Understanding the RAG implementation

The code above uses a simple RAG class that demonstrates the core RAG pattern. Here's how it works:

# examples/ragas_examples/improve_rag/rag.py
from typing import Any, Dict, Optional
from openai import AsyncOpenAI

class RAG:
    """Simple RAG system for document retrieval and answer generation."""

    def __init__(self, llm_client: AsyncOpenAI, retriever: BM25Retriever, system_prompt=None, model="gpt-4o-mini", default_k=3):
        self.llm_client = llm_client
        self.retriever = retriever
        self.model = model
        self.default_k = default_k
        self.system_prompt = system_prompt or "Answer only based on documents. Be concise.\n\nQuestion: {query}\nDocuments:\n{context}\nAnswer:"

    async def query(self, question: str, top_k: Optional[int] = None) -> Dict[str, Any]:
        """Query the RAG system."""
        if top_k is None:
            top_k = self.default_k

        return await self._naive_query(question, top_k)

    async def _naive_query(self, question: str, top_k: int) -> Dict[str, Any]:
        """Handle naive RAG: retrieve once, then generate."""
        # 1. Retrieve documents using BM25
        docs = self.retriever.retrieve(question, top_k)

        if not docs:
            return {"answer": "No relevant documents found.", "retrieved_documents": [], "num_retrieved": 0}

        # 2. Build context from retrieved documents
        context = "\n\n".join([f"Document {i}:\n{doc.page_content}" for i, doc in enumerate(docs, 1)])
        prompt = self.system_prompt.format(query=question, context=context)

        # 3. Generate response using OpenAI with retrieved context
        response = await self.llm_client.chat.completions.create(
            model=self.model,
            messages=[{"role": "user", "content": prompt}]
        )

        return {
            "answer": response.choices[0].message.content.strip(),
            "retrieved_documents": [{"content": doc.page_content, "metadata": doc.metadata, "document_id": i} for i, doc in enumerate(docs)],
            "num_retrieved": len(docs)
        }

This shows the essential RAG pattern: retrieve relevant documents β†’ inject into prompt β†’ generate answer.

Create evaluation dataset

We'll use huggingface_doc_qa_eval, a dataset of questions and answers about Hugging Face documentation.

Here are a few sample rows from the dataset:

Question Expected Answer
What architecture is the tokenizers-linux-x64-musl binary designed for? x86_64-unknown-linux-musl
What is the purpose of the BLIP-Diffusion model?
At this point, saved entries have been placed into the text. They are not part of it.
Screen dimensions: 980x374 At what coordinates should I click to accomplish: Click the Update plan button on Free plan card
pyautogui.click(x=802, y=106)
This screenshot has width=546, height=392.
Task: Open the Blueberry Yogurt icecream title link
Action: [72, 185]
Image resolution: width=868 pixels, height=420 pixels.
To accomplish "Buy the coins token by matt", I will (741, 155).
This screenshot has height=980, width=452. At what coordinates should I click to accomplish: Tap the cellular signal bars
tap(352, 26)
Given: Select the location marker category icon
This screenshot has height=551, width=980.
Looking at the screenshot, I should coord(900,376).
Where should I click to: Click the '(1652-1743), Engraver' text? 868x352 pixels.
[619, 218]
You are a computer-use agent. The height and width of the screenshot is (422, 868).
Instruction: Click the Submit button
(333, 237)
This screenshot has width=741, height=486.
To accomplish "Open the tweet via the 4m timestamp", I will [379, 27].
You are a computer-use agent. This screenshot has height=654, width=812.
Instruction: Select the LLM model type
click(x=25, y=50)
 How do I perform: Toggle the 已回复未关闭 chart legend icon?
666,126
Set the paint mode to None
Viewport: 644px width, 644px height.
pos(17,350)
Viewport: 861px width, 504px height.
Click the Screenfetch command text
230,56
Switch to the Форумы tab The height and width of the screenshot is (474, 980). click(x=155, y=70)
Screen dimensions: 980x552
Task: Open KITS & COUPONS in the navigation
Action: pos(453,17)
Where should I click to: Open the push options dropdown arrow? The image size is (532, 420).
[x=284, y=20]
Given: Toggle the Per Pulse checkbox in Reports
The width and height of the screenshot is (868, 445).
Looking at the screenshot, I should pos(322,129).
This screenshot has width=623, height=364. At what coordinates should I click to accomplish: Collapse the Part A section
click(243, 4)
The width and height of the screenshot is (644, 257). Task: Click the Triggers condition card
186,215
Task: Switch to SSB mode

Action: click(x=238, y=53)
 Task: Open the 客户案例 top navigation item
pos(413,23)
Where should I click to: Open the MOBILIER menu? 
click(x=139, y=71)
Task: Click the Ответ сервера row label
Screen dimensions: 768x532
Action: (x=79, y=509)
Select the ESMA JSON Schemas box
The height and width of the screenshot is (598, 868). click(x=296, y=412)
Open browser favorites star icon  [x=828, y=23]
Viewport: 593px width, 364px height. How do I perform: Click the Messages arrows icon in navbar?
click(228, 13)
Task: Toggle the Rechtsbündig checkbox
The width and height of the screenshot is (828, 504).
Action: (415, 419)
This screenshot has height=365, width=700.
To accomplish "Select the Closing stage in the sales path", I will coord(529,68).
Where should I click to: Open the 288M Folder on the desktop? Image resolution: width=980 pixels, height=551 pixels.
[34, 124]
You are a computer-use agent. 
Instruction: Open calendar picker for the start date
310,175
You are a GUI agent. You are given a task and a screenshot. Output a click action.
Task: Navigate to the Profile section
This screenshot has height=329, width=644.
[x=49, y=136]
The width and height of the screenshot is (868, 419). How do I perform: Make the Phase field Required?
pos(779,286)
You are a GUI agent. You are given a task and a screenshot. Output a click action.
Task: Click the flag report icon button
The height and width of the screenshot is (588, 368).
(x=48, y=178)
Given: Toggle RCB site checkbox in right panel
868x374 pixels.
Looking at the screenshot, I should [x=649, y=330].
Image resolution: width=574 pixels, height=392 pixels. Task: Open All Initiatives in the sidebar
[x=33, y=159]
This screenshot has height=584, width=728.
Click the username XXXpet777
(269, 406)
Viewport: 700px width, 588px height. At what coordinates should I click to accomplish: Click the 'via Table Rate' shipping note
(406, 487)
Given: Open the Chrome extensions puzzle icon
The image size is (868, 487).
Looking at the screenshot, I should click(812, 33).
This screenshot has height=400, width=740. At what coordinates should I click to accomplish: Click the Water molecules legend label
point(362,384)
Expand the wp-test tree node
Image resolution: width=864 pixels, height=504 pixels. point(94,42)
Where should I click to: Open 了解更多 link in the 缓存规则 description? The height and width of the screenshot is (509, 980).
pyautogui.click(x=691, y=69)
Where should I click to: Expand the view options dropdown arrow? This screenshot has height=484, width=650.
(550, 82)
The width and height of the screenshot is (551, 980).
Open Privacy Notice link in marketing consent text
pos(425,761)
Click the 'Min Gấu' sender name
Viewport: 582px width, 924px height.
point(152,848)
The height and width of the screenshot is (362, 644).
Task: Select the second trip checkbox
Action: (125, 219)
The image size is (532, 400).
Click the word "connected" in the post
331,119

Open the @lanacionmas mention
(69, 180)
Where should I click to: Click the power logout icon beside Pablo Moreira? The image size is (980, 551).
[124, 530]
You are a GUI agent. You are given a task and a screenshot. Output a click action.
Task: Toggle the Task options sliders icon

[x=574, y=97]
The BLIP-Diffusion model is designed for controllable text-to-image generation and editing.
What is the purpose of the /healthcheck endpoint in the Datasets server API? Ensure the app is running

The evaluation script downloads the dataset from here and converts it into Ragas Dataset format:

# examples/ragas_examples/improve_rag/evals.py
import urllib.request
from pathlib import Path
from ragas import Dataset
import pandas as pd

def download_and_save_dataset() -> Path:
    dataset_path = Path("datasets/hf_doc_qa_eval.csv")
    dataset_path.parent.mkdir(exist_ok=True)

    if not dataset_path.exists():
        github_url = "https://raw.githubusercontent.com/explodinggradients/ragas/main/examples/ragas_examples/improve_rag/datasets/hf_doc_qa_eval.csv"
        urllib.request.urlretrieve(github_url, dataset_path)

    return dataset_path

def create_ragas_dataset(dataset_path: Path) -> Dataset:
    dataset = Dataset(name="hf_doc_qa_eval", backend="local/csv", root_dir=".")
    df = pd.read_csv(dataset_path)

    for _, row in df.iterrows():
        dataset.append({"question": row["question"], "expected_answer": row["expected_answer"]})

    dataset.save()
    return dataset

Learn more about working with datasets in Core Concepts - Datasets.

Set up metrics for RAG evaluation

Now that we have our evaluation dataset ready, we need metrics to measure RAG performance. Start with simple, focused metrics that directly measure your core use case. More information on metrics can be found in Core Concepts - Metrics.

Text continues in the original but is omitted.